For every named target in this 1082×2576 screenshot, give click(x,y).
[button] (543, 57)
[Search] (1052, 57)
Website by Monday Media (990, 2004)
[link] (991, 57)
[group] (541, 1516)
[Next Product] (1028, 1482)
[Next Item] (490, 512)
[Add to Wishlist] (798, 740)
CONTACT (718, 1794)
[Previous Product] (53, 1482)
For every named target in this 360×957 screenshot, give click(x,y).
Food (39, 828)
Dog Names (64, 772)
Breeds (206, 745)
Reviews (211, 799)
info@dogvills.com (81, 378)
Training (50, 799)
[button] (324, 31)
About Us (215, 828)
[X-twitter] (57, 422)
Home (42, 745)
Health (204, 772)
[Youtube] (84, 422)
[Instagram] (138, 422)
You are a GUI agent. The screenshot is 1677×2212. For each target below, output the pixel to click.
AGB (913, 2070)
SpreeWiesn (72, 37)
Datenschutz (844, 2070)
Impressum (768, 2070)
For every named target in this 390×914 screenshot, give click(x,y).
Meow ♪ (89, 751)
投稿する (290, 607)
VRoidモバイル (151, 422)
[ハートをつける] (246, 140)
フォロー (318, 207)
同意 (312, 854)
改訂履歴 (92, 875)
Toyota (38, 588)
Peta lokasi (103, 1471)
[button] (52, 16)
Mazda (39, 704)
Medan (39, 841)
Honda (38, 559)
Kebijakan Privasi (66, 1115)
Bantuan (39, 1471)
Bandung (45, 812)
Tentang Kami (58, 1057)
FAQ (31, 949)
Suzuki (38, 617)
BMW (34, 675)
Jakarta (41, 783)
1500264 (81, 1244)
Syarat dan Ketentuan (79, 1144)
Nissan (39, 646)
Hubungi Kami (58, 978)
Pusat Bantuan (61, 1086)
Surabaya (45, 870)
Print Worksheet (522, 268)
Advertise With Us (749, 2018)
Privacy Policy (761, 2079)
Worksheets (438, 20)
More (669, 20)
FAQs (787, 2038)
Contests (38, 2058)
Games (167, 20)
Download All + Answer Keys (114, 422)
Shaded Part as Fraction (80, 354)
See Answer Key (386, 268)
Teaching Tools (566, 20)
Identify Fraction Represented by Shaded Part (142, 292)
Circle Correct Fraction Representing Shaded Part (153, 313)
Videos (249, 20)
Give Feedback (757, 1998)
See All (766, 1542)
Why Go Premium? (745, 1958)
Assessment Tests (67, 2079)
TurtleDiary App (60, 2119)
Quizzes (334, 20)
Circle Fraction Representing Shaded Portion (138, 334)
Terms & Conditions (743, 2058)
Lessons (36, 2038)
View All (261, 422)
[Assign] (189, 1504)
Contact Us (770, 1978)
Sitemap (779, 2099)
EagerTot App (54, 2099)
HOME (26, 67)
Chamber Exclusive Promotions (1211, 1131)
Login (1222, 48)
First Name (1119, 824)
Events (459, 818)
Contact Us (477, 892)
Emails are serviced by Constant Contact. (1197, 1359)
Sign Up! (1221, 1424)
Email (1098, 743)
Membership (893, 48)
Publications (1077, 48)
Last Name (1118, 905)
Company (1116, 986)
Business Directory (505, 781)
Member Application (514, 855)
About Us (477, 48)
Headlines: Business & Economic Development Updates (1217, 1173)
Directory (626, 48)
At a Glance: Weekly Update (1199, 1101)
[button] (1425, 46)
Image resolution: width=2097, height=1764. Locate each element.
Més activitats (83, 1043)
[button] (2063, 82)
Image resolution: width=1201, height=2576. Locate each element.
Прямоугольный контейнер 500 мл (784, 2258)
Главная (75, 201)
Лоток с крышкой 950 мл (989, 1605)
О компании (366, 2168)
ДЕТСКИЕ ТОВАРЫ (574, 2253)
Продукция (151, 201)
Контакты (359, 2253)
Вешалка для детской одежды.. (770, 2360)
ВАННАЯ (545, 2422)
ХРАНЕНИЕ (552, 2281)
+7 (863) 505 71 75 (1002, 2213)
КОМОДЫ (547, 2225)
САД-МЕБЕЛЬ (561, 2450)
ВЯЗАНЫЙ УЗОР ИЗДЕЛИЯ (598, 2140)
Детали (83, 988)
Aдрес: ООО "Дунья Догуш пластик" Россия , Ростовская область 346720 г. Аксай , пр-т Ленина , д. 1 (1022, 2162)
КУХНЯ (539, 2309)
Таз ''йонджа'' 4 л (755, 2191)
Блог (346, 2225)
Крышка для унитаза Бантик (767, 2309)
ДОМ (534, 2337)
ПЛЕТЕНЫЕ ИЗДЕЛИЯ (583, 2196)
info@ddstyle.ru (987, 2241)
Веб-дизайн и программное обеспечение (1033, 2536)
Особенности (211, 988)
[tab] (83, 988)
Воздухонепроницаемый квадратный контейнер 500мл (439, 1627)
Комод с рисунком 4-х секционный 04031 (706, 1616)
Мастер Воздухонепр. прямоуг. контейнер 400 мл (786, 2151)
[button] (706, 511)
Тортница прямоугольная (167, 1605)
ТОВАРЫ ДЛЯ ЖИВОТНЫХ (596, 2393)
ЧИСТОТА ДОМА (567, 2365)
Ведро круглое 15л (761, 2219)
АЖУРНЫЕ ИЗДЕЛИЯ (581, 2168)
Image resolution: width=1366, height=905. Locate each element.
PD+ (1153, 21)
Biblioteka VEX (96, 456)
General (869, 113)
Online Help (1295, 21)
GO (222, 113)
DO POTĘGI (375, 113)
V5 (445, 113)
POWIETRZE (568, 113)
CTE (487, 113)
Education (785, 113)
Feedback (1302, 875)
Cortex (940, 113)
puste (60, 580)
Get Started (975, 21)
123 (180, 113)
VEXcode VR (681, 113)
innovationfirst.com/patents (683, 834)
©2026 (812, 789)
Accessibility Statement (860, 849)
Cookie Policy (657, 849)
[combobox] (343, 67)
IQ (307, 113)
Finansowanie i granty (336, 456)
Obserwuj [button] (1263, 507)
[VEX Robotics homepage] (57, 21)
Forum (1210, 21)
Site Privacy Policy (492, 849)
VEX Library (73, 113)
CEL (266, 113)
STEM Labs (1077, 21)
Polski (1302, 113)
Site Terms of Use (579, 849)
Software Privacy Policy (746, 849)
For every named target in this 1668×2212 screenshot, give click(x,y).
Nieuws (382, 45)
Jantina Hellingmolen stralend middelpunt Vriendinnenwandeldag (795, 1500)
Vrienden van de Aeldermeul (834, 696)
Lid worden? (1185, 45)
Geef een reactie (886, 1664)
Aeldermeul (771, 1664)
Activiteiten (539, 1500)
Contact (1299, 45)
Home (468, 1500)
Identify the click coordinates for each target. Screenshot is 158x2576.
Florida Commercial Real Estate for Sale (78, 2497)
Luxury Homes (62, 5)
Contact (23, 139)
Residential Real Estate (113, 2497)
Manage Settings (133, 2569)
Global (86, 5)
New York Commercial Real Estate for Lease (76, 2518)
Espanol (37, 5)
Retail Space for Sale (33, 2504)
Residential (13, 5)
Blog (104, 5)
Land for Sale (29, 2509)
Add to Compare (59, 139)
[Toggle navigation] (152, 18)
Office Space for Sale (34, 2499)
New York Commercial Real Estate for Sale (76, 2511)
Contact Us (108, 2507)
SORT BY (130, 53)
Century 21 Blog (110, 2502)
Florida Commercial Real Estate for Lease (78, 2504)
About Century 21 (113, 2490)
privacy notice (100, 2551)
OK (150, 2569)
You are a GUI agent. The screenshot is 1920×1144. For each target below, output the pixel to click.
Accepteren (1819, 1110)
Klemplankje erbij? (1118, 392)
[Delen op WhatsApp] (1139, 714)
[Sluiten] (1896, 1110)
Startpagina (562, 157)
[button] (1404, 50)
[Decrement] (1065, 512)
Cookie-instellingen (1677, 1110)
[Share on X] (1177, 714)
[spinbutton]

▶ [Work request]:
Which lines of the data include the word "Residential"? Copy each one.

▶ [Finished task]:
Residential Real Estate (113, 2497)
Residential (13, 5)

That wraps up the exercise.